Overlap-Adaptive Hybrid Speaker Diarization and ASR-Aware Observation Addition for MISP 2025 Challenge
Shangkun Huang, Yuxuan Du, Jingwen Yang, Dejun Zhang, Xupeng Jia, Jing Deng, Jintao Kang, Rong Zheng
TL;DR
The paper tackles audio-visual diarization and recognition in the MISP 2025 Challenge by integrating a hybrid diarization pipeline that combines WavLM-based end-to-end segmentation with VBx clustering, and an ASR-aware observation addition (OA) framework to compensate Guided Source Separation distortions in low-SNR settings. The ASR component uses a three-path signal fusion and a sentence-level bridging module supervised by ASR to optimize OA coefficients, achieving a CER of $5.91\%$ (Dev) and $10.09\%$ (Eval), further improved to $5.54\%$ and $9.48\%$ with ROVER. Through cascaded integration, the system attains a cpCER of $11.56\%$ for Track 3, placing first in Track 2 and Track 3, and demonstrating strong performance in real-world, multi-speaker meetings. The study also analyzes the impact of overlap handling, dereverberation, and front-end speech enhancement, while noting limited gains from video information under adverse visual conditions. Overall, the proposed methods advance practical AVDR performance in noisy, overlapped meeting scenarios.
Abstract
This paper presents the system developed to address the MISP 2025 Challenge. For the diarization system, we proposed a hybrid approach combining a WavLM end-to-end segmentation method with a traditional multi-module clustering technique to adaptively select the appropriate model for handling varying degrees of overlapping speech.
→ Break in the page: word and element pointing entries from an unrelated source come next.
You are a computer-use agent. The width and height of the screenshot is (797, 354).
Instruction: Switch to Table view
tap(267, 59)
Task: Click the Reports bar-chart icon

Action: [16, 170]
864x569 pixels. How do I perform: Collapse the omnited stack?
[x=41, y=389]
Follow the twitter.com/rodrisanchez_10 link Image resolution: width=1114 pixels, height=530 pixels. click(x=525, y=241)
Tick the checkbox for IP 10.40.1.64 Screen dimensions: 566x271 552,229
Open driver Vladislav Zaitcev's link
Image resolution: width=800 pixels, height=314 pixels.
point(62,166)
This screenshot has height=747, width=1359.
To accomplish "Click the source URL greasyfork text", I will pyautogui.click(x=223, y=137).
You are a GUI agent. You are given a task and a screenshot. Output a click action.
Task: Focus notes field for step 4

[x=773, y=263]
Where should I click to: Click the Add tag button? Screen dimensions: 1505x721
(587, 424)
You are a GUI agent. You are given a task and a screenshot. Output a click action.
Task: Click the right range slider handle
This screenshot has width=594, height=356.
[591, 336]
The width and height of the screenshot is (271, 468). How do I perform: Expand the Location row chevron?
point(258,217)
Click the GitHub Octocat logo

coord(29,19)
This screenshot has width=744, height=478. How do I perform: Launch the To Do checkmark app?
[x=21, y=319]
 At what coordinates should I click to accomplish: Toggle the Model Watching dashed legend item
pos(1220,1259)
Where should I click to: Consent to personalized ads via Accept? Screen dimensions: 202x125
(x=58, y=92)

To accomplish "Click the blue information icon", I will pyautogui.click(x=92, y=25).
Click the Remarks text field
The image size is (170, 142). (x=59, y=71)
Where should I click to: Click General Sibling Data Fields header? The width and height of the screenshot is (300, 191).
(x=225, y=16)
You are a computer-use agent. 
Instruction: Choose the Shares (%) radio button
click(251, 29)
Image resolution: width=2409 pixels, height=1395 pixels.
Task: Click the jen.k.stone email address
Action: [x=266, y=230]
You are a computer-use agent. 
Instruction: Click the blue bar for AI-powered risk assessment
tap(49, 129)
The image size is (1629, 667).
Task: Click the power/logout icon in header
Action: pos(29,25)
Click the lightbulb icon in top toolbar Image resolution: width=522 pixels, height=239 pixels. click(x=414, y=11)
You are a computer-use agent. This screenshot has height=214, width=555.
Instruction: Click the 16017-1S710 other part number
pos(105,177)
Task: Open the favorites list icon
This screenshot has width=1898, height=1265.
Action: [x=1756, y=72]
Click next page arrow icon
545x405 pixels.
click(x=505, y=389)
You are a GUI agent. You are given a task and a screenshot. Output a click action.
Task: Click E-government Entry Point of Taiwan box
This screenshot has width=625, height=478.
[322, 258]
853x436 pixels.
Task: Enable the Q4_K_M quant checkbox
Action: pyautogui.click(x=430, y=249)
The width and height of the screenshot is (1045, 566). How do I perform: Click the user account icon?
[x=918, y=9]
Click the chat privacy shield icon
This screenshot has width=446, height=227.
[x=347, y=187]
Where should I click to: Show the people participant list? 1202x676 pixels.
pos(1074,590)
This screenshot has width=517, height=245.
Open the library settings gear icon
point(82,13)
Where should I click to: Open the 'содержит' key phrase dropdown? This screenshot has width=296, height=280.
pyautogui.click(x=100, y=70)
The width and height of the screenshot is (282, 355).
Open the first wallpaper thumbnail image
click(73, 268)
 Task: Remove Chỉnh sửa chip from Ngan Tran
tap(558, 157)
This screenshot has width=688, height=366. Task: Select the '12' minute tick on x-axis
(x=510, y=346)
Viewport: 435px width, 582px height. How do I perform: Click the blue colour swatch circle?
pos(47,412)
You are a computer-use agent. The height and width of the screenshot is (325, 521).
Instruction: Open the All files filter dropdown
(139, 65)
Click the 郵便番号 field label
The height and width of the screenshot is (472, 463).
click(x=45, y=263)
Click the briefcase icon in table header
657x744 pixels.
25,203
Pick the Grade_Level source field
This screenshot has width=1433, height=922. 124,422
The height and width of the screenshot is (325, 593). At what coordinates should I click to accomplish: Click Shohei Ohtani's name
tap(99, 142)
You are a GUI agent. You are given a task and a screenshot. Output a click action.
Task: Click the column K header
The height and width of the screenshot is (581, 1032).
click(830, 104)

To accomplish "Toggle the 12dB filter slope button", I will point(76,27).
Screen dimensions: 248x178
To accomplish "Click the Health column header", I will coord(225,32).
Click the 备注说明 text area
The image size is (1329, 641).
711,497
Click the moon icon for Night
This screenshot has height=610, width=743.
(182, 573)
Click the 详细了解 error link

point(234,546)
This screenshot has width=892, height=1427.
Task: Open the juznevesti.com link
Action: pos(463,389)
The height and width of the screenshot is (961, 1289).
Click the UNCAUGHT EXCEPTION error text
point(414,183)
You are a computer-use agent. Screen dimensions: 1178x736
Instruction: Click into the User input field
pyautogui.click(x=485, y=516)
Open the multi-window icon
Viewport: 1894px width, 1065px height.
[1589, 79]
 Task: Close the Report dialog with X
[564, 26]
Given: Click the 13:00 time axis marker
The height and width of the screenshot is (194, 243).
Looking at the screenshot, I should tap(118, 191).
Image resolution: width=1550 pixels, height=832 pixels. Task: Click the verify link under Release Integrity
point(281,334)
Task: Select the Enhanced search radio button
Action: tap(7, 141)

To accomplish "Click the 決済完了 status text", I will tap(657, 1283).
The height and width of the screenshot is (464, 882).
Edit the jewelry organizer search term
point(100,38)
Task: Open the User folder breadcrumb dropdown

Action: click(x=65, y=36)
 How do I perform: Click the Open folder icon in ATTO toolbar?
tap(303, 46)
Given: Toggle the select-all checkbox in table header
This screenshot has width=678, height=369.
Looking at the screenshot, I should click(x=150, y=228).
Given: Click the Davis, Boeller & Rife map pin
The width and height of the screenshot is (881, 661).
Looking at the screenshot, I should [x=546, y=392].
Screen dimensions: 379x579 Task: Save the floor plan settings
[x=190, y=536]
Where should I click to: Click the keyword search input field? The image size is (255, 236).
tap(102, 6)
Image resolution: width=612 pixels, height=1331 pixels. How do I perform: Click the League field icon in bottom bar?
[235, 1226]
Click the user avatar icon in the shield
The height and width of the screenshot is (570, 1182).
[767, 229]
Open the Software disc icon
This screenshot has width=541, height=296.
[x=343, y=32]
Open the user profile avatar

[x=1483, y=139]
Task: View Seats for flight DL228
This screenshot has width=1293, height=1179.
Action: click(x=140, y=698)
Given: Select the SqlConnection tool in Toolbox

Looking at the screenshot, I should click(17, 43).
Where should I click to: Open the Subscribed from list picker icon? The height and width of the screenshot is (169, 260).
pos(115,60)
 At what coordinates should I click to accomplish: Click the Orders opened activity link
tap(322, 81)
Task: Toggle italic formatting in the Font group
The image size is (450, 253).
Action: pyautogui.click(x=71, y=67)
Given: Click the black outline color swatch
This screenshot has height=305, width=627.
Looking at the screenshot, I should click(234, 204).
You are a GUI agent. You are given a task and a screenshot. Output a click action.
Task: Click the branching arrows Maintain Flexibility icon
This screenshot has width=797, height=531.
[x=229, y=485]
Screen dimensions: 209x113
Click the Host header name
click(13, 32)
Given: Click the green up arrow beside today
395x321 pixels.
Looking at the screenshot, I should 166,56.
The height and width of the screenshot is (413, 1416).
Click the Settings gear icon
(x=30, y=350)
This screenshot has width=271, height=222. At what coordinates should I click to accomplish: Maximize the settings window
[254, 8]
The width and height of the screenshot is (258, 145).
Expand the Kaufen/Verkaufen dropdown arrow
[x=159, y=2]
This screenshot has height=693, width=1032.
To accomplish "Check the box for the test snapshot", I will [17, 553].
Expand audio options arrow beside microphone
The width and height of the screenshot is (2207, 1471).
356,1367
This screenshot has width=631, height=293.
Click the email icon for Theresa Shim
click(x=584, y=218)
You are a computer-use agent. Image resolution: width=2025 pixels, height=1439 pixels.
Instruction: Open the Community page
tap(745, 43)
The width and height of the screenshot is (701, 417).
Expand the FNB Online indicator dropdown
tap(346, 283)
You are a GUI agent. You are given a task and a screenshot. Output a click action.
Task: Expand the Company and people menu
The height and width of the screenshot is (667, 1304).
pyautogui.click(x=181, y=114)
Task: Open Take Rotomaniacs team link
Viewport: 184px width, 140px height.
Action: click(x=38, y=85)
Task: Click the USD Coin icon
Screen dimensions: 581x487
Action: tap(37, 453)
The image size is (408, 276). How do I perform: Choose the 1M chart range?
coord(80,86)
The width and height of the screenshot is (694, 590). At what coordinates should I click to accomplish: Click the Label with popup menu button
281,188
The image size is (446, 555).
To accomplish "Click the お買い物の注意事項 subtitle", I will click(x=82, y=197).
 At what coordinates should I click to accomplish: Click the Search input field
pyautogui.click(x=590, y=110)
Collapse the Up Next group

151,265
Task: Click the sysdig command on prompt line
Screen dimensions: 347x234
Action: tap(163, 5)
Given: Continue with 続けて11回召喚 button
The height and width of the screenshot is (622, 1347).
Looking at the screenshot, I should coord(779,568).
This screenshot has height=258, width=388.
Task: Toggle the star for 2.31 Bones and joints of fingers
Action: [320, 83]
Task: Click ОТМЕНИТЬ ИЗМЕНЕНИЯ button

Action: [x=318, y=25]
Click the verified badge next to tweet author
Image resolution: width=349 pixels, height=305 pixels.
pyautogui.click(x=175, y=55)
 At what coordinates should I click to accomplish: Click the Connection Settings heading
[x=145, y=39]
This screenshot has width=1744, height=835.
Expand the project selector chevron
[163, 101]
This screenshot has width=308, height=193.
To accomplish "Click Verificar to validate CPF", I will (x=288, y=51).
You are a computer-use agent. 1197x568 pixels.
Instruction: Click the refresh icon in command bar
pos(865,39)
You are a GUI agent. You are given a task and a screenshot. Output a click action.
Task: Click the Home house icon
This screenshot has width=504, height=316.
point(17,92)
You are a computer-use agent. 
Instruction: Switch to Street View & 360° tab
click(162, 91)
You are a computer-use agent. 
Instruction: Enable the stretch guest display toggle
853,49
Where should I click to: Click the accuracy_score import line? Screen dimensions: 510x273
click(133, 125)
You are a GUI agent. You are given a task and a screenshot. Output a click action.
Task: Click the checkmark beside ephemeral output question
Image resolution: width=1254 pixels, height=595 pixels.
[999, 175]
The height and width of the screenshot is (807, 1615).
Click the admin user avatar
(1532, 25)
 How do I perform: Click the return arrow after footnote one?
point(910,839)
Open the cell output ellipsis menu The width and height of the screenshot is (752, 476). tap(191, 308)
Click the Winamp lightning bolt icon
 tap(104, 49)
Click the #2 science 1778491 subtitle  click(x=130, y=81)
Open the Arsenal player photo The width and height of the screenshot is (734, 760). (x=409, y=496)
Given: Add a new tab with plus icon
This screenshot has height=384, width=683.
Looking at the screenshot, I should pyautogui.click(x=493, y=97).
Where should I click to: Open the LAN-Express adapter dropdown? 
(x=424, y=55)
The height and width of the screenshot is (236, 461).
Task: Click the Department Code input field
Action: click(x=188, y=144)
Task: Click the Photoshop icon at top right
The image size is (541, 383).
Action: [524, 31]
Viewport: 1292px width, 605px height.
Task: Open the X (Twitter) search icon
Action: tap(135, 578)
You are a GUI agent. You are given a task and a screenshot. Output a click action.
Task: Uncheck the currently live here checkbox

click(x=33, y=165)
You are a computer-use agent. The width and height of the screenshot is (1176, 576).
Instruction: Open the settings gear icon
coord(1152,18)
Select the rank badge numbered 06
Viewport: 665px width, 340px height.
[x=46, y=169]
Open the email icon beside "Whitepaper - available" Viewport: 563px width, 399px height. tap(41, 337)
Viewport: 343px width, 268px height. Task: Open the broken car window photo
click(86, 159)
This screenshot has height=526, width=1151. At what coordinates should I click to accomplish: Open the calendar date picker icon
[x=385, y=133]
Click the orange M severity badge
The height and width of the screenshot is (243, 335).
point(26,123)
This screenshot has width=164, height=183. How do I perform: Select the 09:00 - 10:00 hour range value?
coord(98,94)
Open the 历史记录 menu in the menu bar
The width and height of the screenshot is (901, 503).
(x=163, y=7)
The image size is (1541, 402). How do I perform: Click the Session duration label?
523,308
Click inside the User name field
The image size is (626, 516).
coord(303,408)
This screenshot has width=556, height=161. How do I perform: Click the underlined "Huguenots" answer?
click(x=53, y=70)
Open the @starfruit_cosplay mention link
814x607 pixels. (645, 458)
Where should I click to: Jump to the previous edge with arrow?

For the automatic speech recognition (ASR) system, we proposed an ASR-aware observation addition method that compensates for the performance limitations of Guided Source Separation (GSS) under low signal-to-noise ratio conditions. Finally, we integrated the speaker diarization and ASR systems in a cascaded architecture to address Track 3. Our system achieved character error rates (CER) of 9.48% on Track 2 and concatenated minimum permutation character error rate (cpCER) of 11.56% on Track 3, ultimately securing first place in both tracks and thereby demonstrating the effectiveness of the proposed methods in real-world meeting scenarios.